Alte und neue Heimat

Über vier Generationen erstreckt sich das Familienpanorama, das die Serie Pachinko derzeit auf Apple TV+ ausbreitet. Sozialer Auf- und Abstieg und ihr Zusammenhang mit Bildung spielen in der Saga eminente Rollen. Erzählt wird von der koreanischen Diaspora und damit von Unterdrückung und Widerstand, von alter und neuer Heimat, von Assimilation und deren Grenzen. Die frei interpretierte Grundlage für die acht rund einstündigen Folgen bildet der gleichnamige, akribisch recherchierte New York Times-Bestseller von Min Jin Lee.

Ihren Ausgangspunkt nimmt die Geschichte auf einer von Japan besetzten koreanischen Insel im Jahr 1915. Die Eltern des Mädchens Sunja führen einen kleinen Beherbergungsbetrieb. Der hinkende Vater ist nicht nur wegen seiner Behinderung ein Außenseiter, die Mutter wähnt einen Fluch auf der Familie. Vor den Besatzern lebt man in ständiger Furcht, ein falsches Wort kann Lebensgefahr bedeuten. Zwar wird Sunja zu ihrem Bedauern nicht zur Schule geschickt. Dafür gibt es aber viel Liebe seitens der Familie. Und dass sie reichlich an Mut, Gerechtigkeitssinn und praktischer Intelligenz verfügt, beweist Sunja schon als Kind, wenn sie am Fischmarkt um einen fairen Preis feilscht.

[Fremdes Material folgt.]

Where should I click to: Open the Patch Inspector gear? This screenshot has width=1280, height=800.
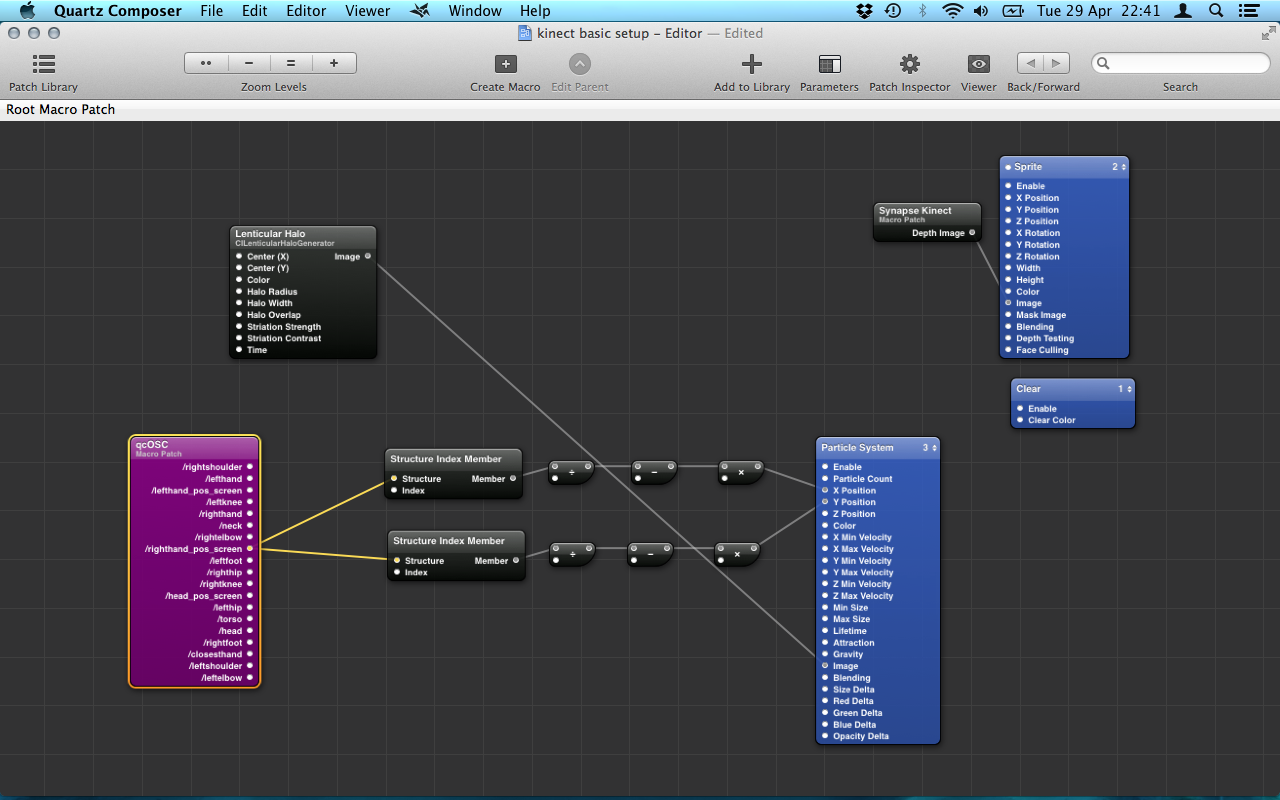click(909, 65)
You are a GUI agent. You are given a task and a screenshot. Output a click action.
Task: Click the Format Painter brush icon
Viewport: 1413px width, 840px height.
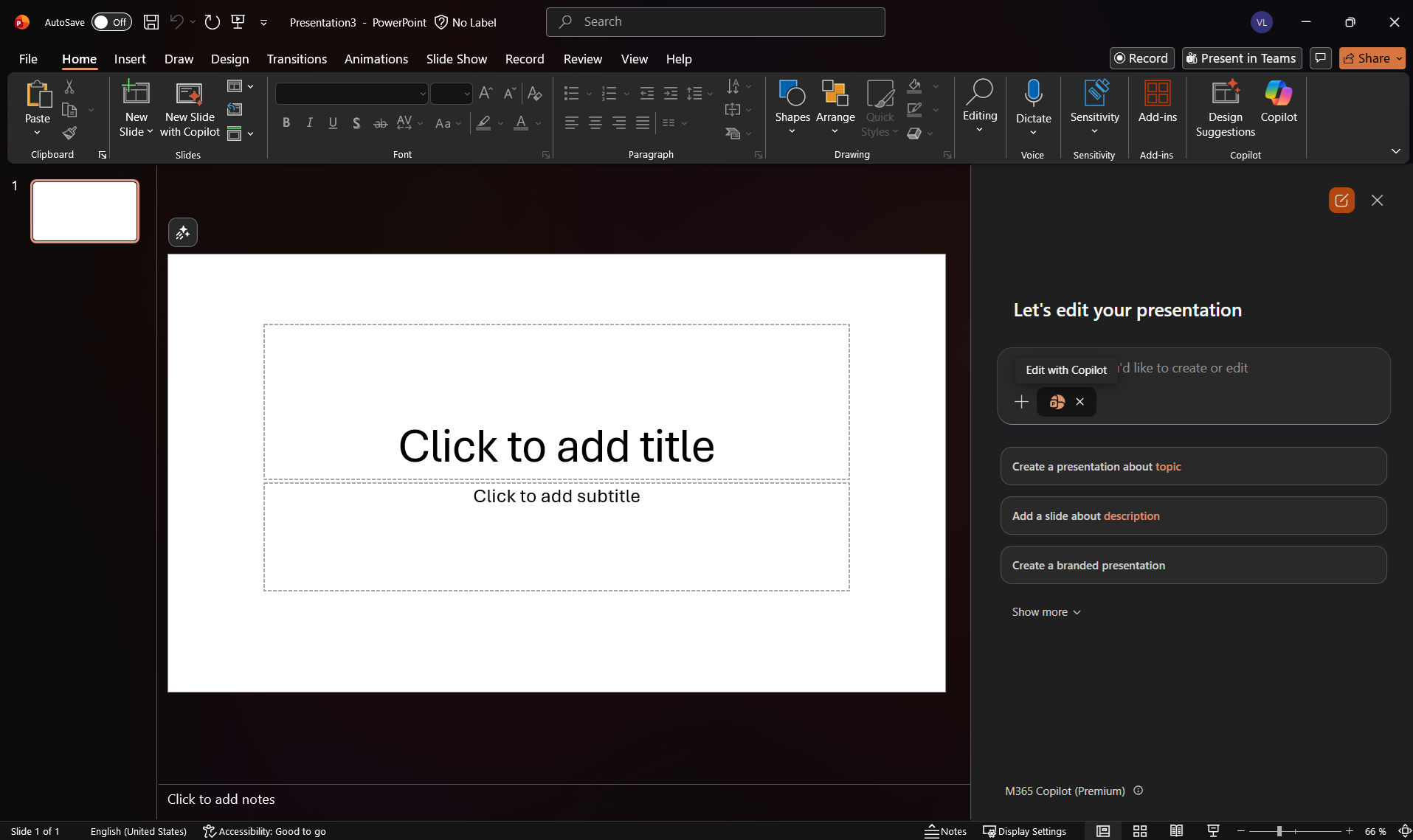69,133
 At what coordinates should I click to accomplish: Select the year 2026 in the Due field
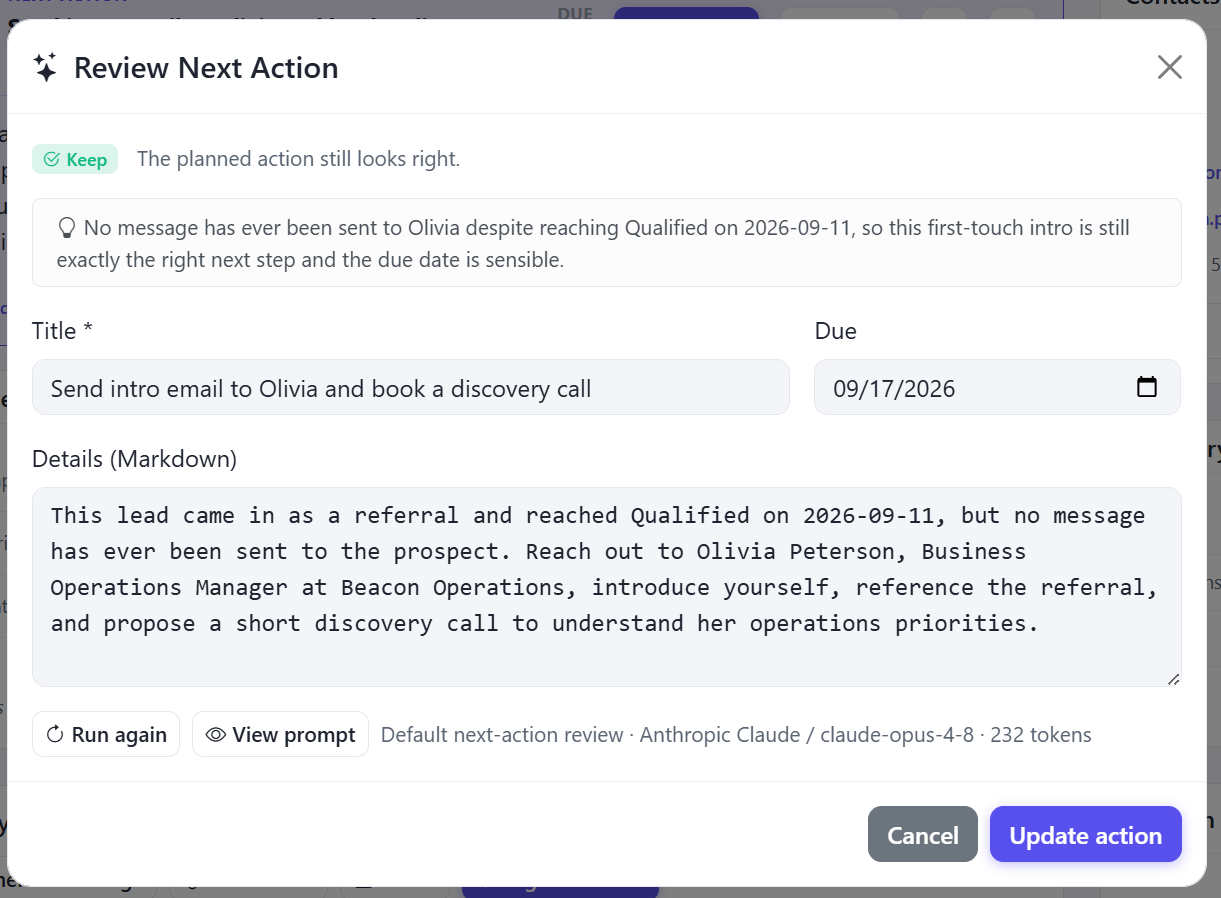pyautogui.click(x=928, y=389)
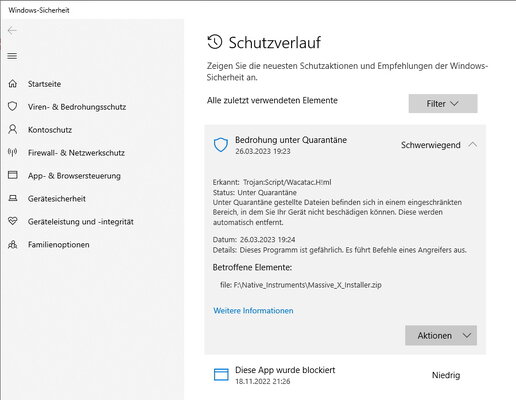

Die Figur der Sunja bleibt in der von Soo Hugh (The Terror, The Killing) kreierten Serie das Prisma, in dem sich die wesentlichen Handlungsstränge brechen. Dargestellt wird sie in allen Lebensphasen, beginnend beim Kind (Yuna) und Teenager (Minha Kim), von allesamt großartigen Schauspielerinnen. In der Rolle als lebensweise Matriarchin Sunja ist die dank ihrer oscarprämierten Rolle als Großmutter in Minari auch in unseren Breiten bekannte Youn Yuh Jung zu sehen.

Hoffnung Glücksspiel

Am anderen Ende der Migrationsgeschichte findet sich mit Sunjas Enkel Solomon (Jin Ha) ein junger Geschäftsmann, der sich in den ausgehenden 1980er-Jahren zielstrebig in der Finanzwelt bewegt und auch durchaus bereit ist, seine Großmutter einzusetzen, um einen lukrativen Immobiliendeal über die Ziellinie zu bringen. Mittendrin ist der Vater Solomons, der einst seine Chance genützt hat, um es als Betreiber von Pachinko-Salons zu Geld zu bringen. Mit dem beliebten Spiel, das Roman und Serie ihren Namen gibt, wird in Japan das Glücksspielverbot umgangen. Millionen lassen bis heute Tag für Tag die kleinen Metallkugeln in der Hoffnung auf Sachpreise, die gegen Geld getauscht werden können, durch die Spielautomaten laufen. Als ein eben nicht gut beleumundetes Geschäft, das man gerne den Einwanderern überließ, eröffnete es ethnischen Minderheiten wie den nach Japan ausgewanderten Koreanern Verdienstmöglichkeiten, deren sie in ihrer Heimat beraubt worden waren.

Trailer zu "Pachinko".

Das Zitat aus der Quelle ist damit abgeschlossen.